2003 Affirmation Writing Awards Contest Winners

Oct. 2003

  • First Place - Sara Jordan, "The Odyssey." As the essay begins, the author recalls an experience meditating during a recent trip to India. Her thoughts then drift to other times and places, taking readers on a metaphorical and literal -- but not chronological -- journey through her coming out process and her ongoing search for spiritual grounding, relationship, and meaning.

  • Second Place - Connell O'Donovan, "Stumbling Towards Zion." The author writes passionately of his "life-long quest for Zion" -- a place where all tears will be wiped away.

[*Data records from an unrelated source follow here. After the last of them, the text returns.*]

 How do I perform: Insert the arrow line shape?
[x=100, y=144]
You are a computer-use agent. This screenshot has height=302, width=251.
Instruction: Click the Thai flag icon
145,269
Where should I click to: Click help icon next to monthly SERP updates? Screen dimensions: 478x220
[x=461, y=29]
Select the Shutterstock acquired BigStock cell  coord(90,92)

He weaves into his own story accounts of two other Latter-day Saints who seemingly searched in vain for Zion: black pioneer Jane Manning James and the gay son of a prominent anti-gay psychologist at BYU.

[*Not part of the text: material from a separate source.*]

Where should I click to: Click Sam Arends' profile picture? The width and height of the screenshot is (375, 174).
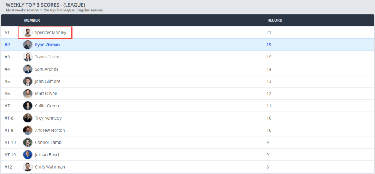[x=28, y=69]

  • Third Place - James Pate, "Social Constructions of the Homosexual Phenomenon: The Politics of Homosexuality in the United States." Drawing on existing scholarship, the author gives a historical overview of the ways religion, medicine, psychology, and law have shaped --that is, "constructed" -- the public's understanding of this issue.

Honorable Mentions:
  • Tom Clark, "Aurelia." The essay is a tender and supportive tribute by a gay Mormon father to his daughter, whose name, Aurelia, comes from a Latin word meaning "light."

  • Terry O'Brien, "Deep Dark Sin, But Whose?" The title for this essay is an allusion to a passage from The Miracle of Forgiveness, in which Spencer W. Kimball refers to homosexuality as a "deep, dark sin."

  • Braulio Ventura, "Kaddish for a Gay Mormon." The author describes how strongly he has come to identify with the Kaddish --a Jewish prayer -- as he seeks new direction for his life.